The development of nanofabrication methods, in particular the growth of self-organised nanoporous structures by anodisation of aluminum,^1,2 has led to increased scientific interest in cylindrical magnetic nanowires (NWs), as these porous membranes could be used as patterned templates for electrodeposition.³ This interest is accompanied by the emergence of new fields with promising technological applications such as 3D magnetism⁴ as well as more fundamental research on the influence of curvature on magnetism.⁵

In ferromagnetic NWs, the curvature of the cylindrical geometry stabilises a number of complex 3D magnetic textures such as vortex–antivortex domain walls (VAV-DWs) and Bloch-point domain walls (BP-DWs). In the latter case, the magnetisation curls azimuthally around a point singularity where the magnetisation vanishes.^6,7 The dynamics of these DWs were predicted to suppress the Walker breakdown that hinders DW propagation in nanostripes due to the symmetry of dipolar fields in cylindrical geometry, and the velocity would only be limited as it reaches the magnon group velocity, emitting spin waves due to the spin-Cherenkov effect.⁸ However, topological transformations have been observed even in cylindrical geometry, possibly hindering the DW velocity.⁹ Although these dynamic transformations are typically associated with a Walker breakdown effect, hampering its mobility, in high magnetisation NWs like iron-based NWs, such transformations can actually accelerate the DW motion beyond the magnonic limit, reaching velocities up to 14 km s⁻¹.¹⁰ The study of DW dynamics in cylindrical NWs is therefore paramount for the development of DW-based spintronic devices.

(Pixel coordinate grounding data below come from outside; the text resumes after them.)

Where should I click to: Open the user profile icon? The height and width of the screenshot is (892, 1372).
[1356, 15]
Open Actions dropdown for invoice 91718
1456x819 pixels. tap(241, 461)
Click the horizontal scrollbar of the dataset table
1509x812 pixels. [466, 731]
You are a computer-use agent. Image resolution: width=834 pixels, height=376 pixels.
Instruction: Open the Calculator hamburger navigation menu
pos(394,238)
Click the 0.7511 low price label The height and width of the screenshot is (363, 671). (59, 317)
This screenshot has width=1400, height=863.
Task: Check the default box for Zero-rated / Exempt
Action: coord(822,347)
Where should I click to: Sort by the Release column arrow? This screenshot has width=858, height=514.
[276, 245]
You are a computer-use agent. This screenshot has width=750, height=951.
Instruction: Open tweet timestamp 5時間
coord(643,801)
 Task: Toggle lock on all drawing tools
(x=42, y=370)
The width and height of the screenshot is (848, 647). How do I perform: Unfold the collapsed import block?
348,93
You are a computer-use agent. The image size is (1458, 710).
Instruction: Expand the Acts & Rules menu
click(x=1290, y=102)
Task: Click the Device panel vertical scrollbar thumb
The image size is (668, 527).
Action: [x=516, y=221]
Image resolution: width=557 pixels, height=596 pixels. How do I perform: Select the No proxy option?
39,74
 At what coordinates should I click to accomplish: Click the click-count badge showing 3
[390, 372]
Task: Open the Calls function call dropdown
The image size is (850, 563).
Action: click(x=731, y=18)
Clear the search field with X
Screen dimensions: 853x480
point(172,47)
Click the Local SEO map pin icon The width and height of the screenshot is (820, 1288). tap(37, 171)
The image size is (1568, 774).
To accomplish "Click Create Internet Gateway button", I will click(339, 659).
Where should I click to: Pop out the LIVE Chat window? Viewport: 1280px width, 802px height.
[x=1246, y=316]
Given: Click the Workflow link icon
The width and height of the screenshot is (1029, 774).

Micromagnetic modelling also showed that the dynamics of demagnetisation processes in cylindrical nanowires can be mediated by the formation of core–shell textures such as vortex and skyrmion tube-like structures.^11,12 The signatures of these complex magnetisation reversal mechanisms have been intuited experimentally in multi-segmented diameter-modulated NWs.^13,14 Importantly, the predictions show that demagnetisation processes via skyrmion tubes take place in cylindrical NWs with large differences in diameters between segments,¹² a geometry that is not easily experimentally accessible by the nanofabrication process through voltage-controlled hard anodisation (HA) of aluminum.¹⁵ Although the DW motion in cylindrical NWs has been widely studied, not much attention has been paid to their nucleation processes, particularly in experiments. Since DWs are typically nucleated at the NW ends, one can engineer each NW segment's shape anisotropy such that the DW is nucleated at a particular end. Indeed, the DW nucleation field of cylindrical nanowires decreases as the diameter increases.¹⁶ One possibility is to produce the ferromagnetic segments of increasing lengths separated by thin non-magnetic segments to achieve a ratchet-like behaviour of magnetisation reversal initiated in the shortest ferromagnetic segment.¹⁷ This method is not adequate for the study of DWs since it requires interruptions of ferromagnetism along the NW, which result in the DWs being sequentially nucleated and annihilated at the non-magnetic segments and the process is mediated by a combination of the externally applied field and the stray field from the reversed segment, with increasing energy requirement. Additionally, geometric asymmetries can enable chirality control; for instance, it has been shown that interface tilting in multilayered cylindrical nanowires allows for controlled manipulation of chirality.¹⁸

Another possibility is to use a bisegmented NW (BNW) with magnetically soft and hard materials such as nickel and cobalt.^19–21 In this case, a domain wall nucleates at the end of the segment of the material, which is magnetically softer, and the DW pins at the interface between the two materials.²² In this study, we explore an alternative approach facilitated by recently developed nanofabrication techniques that combine atomic layer deposition (ALD)²³ with conventional hard anodisation of aluminum,¹⁵ enabling the fabrication of BNWs with significant diameter modulation.^24–26 A DW then should require less energy to nucleate at the wide segment end of the BNW rather than at the thin one. We take a close look at the magnetisation reversal process of bisegmented FeCo nanowires with a large diameter difference by micromagnetic simulations and variable-field magnetic force microscopy (VF-MFM). Our results provide further insight into the possibility of fully controlling the DW nucleation and propagation in cylindrical geometries.

Results

A schematic of the studied bisegmented nanowire is shown in Fig. 1. The ratio between the wide and narrow segments d/D is about 1/3 and the material in question is a ferromagnetic FeCo alloy with large saturation magnetisation.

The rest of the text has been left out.